Document segment:

You are viewing a plain text version of this content. The canonical link for it is here.
Posted to user@flink.apache.org by neha goyal <ne...@gmail.com> on 2023/04/19 05:31:38 UTC

Flink not releasing the reference to a deleted jar file

Hello,

I am attaching a sample code and screenshot where Flink is holding the
reference to a jar file even after I close the streamExecutionEnvironment.

Due to this, the deleted file is not getting cleaned up from the disk and
we are getting disc space alerts. When we restart our application then
these files get cleared from the disk.
What is the way to gracefully shut down the Flink environment so that it
releases all the resources' references?

public class TestResourceRelease {

    public void check(){
        StreamExecutionEnvironment execEnv =
StreamExecutionEnvironment.getExecutionEnvironment();
        try{
            StreamTableEnvironment env = StreamTableEnvironment.create(execEnv);
            env.executeSql("CREATE FUNCTION IF NOT EXISTS EpochToDate
AS 'com.my.udf.v2.EpochToDate' USING JAR
'file:///tmp/UDF-1.0-SNAPSHOT-jar-with-dependencies.jar'");
            TypeInformation[] typeInformationArray = getTypeInfoArray();
            String[] columnName = new String[]{"x", "y"};
            KafkaSource<Row> source =
KafkaSource.<Row>builder().setStartingOffsets(OffsetsInitializer.latest())
                    .setValueOnlyDeserializer(new
JsonRowDeserializationSchema(Types.ROW_NAMED(columnName,
typeInformationArray)))
                    .setProperty("bootstrap.servers", "localhost:9092")

Complete the following:
A. In the Flink post, what happens to the deleted files when the application is restarted?
B. Translate this sentence from the Flink post into Spanish: "When we restart our application then these files get cleared from the disk."
Use only the Flink post to answer.

Data shown:
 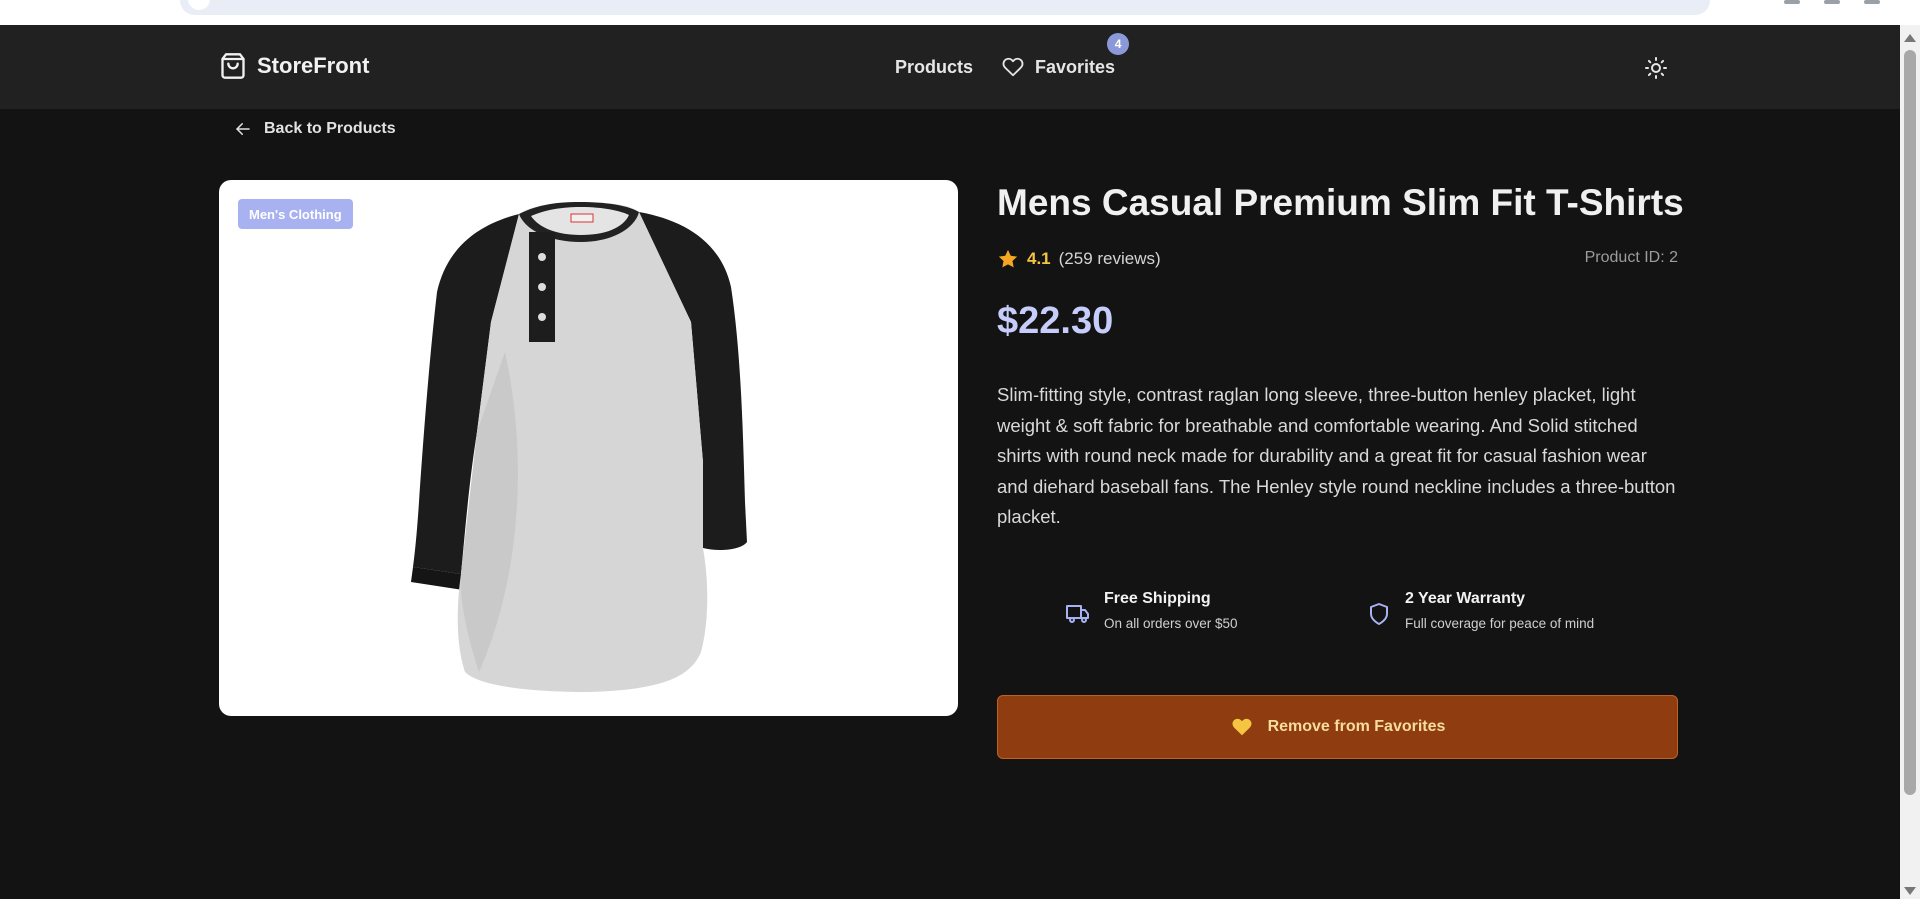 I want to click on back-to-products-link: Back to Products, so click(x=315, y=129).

Expected responses:
A. They get cleared from the disk.

B. Cuando reiniciamos nuestra aplicación, estos archivos se eliminan del disco.